**DOCUMENT**
%%
But Brooke’s mom, Megan, assured her daughter that those gifts, particularly the KidKraft Sparkle Mansion dollhouse, came at a cost: $160 to be exact.

“I thought to myself, ‘I did not order those,’ and I asked my husband, and he said he did not order them,” Megan told CBS Dallas.

The next morning, when Megan glanced at the blinking Echo Dot sitting on the table, something clicked. She asked her daughter where the mysterious items came from, and sure enough, Brooke admitted she talked to Alexa about them.

Megan then double-checked her Amazon app, which she uses to monitor her kids’ interactions with the Echo Dot, and uncovered Brooke’s exact conversation with the gadget. 

“Can you play dollhouse with me and get me a dollhouse?” Brooke asked the tool, according to CBS Dallas. After confirming the order, Brooke told Alexa, “I love you so much!”

After reading the conversation, Megan had to laugh, admitting that this was a good reminder to activate parental controls. To ensure something like this doesn’t happen again, Megan set a four-digit code on the device for purchases, and went over some ground rules with the kids on how to properly use the item.

This isn’t the first time a child has duped their parents by ordering gifts through the Amazon app. In December, a mom from Arkansas shared a story about her daughter using her thumb while she was sleeping to unlock her phone to order 13 Pokemon gifts for herself. The unsolicited shopping spree reportedly cost her $250 in Pokemon presents.

Megan hopes this was just a one-time occurrence and in the future her daughter will stick to knock-knock jokes and asking Alexa interesting questions rather than filling up a virtual shopping cart.
%%
**WRITTEN REQUEST**
Decide whether each statement agrees with the story about the dollhouse order, and answer yes or no with the deciding words from the story, quoted exactly. 1. The dollhouse cost $160. 2. Megan's husband said he had ordered the gifts. 3. Megan set a four-digit code on the device for purchases. The material after this comes from a separate source.

**EXTRACTED INFORMATION**
%%
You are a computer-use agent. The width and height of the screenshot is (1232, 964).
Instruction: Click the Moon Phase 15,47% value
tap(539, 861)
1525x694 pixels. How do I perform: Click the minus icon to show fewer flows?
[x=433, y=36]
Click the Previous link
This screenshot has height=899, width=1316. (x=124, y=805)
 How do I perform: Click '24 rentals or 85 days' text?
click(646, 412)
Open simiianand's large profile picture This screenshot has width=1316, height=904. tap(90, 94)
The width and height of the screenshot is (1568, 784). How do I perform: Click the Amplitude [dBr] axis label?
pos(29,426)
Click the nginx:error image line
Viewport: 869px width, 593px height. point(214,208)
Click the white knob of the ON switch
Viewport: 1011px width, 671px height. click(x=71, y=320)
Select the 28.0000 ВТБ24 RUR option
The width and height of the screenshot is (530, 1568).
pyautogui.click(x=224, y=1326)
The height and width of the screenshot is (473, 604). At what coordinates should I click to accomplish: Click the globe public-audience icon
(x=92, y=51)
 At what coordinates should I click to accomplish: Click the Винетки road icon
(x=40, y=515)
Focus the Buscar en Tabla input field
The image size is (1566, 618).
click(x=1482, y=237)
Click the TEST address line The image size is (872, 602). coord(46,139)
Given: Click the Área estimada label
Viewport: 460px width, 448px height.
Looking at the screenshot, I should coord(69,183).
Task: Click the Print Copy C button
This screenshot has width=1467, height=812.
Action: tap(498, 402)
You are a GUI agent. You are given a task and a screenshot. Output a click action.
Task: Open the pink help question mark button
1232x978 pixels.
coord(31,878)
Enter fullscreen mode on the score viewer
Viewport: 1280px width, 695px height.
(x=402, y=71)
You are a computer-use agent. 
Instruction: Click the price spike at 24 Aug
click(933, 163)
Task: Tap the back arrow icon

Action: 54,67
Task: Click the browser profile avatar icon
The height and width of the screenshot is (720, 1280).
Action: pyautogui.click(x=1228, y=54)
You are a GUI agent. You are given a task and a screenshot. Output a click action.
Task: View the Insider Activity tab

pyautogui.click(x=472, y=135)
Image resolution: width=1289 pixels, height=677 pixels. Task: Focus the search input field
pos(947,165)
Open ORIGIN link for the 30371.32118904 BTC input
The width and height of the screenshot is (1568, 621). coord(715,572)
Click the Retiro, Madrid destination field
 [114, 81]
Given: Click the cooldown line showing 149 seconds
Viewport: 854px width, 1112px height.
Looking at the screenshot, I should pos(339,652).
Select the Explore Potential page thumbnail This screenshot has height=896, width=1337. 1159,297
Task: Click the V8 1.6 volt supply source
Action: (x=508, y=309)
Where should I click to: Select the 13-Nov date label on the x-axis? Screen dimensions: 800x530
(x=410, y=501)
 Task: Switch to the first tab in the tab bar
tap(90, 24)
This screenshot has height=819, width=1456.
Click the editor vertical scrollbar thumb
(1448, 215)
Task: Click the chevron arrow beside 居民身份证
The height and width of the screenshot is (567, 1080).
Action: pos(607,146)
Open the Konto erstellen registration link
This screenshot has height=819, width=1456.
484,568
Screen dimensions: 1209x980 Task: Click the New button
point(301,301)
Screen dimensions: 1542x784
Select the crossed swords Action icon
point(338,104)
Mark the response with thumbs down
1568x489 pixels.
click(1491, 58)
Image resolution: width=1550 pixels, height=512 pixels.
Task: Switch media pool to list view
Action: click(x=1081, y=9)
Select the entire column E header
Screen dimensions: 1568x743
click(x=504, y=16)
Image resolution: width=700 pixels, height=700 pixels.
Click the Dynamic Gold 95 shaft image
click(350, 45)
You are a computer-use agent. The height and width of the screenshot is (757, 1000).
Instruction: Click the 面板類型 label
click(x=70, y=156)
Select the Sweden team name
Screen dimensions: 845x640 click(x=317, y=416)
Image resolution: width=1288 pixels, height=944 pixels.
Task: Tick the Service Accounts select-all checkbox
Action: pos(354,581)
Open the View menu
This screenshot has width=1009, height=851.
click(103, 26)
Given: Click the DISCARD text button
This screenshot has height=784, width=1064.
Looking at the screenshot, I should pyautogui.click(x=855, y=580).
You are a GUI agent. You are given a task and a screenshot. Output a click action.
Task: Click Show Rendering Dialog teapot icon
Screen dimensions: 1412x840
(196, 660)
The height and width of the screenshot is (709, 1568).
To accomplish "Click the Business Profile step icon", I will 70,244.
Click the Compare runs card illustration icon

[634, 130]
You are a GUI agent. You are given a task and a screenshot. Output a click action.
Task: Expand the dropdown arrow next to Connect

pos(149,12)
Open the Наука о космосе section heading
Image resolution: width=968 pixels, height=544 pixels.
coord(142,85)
%%
**FULL OUTPUT**
1. Yes: "$160 to be exact."
2. No: "he said he did not order them"
3. Yes: "Megan set a four-digit code on the device for purchases"